→ **Problem description**: Using the records that follow, copy every line containing the word "screenshot".

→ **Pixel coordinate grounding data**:
● ● ●

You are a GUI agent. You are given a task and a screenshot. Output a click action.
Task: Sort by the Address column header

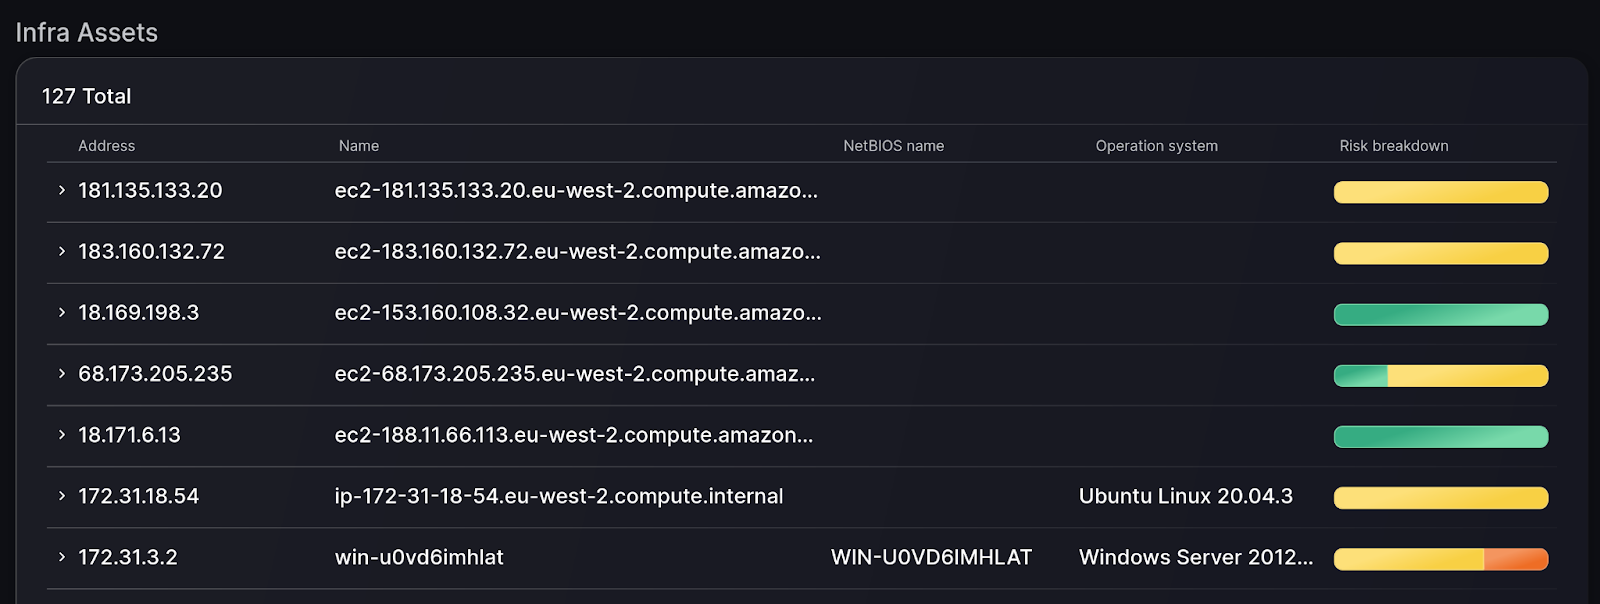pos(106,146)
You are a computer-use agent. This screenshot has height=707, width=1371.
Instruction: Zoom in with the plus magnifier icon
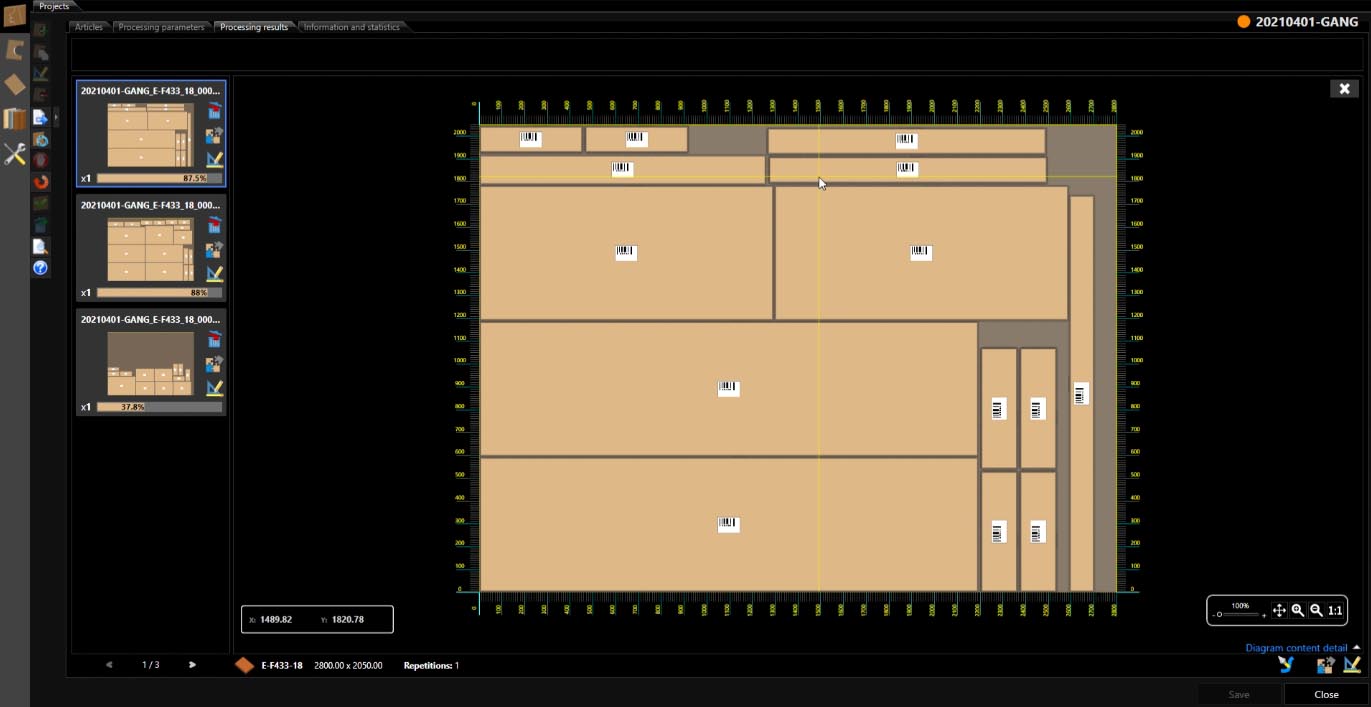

● ● ●

→ **Answer area**:
You are a GUI agent. You are given a task and a screenshot. Output a click action.
You are a computer-use agent. This screenshot has height=707, width=1371.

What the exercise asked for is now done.